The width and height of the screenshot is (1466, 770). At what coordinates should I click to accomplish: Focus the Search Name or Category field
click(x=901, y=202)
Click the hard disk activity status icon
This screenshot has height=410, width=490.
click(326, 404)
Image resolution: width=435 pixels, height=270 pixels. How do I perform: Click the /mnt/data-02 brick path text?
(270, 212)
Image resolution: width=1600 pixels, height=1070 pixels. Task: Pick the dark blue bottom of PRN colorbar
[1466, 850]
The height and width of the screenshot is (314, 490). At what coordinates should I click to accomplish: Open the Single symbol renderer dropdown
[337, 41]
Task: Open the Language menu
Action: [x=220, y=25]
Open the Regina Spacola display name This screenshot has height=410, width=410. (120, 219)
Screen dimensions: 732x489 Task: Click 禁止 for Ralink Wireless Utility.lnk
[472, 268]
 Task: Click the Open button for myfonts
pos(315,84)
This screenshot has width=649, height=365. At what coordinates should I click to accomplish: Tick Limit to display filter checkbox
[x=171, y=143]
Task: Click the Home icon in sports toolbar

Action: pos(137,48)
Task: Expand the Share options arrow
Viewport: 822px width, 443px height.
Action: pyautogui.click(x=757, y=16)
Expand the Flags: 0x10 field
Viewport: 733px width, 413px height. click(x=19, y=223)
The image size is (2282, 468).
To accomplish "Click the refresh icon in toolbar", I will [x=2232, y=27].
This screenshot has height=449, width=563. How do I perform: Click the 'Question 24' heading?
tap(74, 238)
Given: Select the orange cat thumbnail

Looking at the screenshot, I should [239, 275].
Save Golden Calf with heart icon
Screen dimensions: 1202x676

****************************************

What to produce:
A precise copy of all the records is needed.

Reply:
The width and height of the screenshot is (1466, 770). At what coordinates should I click to accomplish: Focus the Search Name or Category field
click(x=901, y=202)
Click the hard disk activity status icon
This screenshot has height=410, width=490.
click(326, 404)
Image resolution: width=435 pixels, height=270 pixels. How do I perform: Click the /mnt/data-02 brick path text?
(270, 212)
Image resolution: width=1600 pixels, height=1070 pixels. Task: Pick the dark blue bottom of PRN colorbar
[1466, 850]
The height and width of the screenshot is (314, 490). At what coordinates should I click to accomplish: Open the Single symbol renderer dropdown
[337, 41]
Task: Open the Language menu
Action: [x=220, y=25]
Open the Regina Spacola display name This screenshot has height=410, width=410. (120, 219)
Screen dimensions: 732x489 Task: Click 禁止 for Ralink Wireless Utility.lnk
[472, 268]
 Task: Click the Open button for myfonts
pos(315,84)
This screenshot has width=649, height=365. At what coordinates should I click to accomplish: Tick Limit to display filter checkbox
[x=171, y=143]
Task: Click the Home icon in sports toolbar

Action: pos(137,48)
Task: Expand the Share options arrow
Viewport: 822px width, 443px height.
Action: pyautogui.click(x=757, y=16)
Expand the Flags: 0x10 field
Viewport: 733px width, 413px height. click(x=19, y=223)
The image size is (2282, 468).
To accomplish "Click the refresh icon in toolbar", I will [x=2232, y=27].
This screenshot has height=449, width=563. How do I perform: Click the 'Question 24' heading?
tap(74, 238)
Given: Select the orange cat thumbnail

Looking at the screenshot, I should [239, 275].
Save Golden Calf with heart icon
Screen dimensions: 1202x676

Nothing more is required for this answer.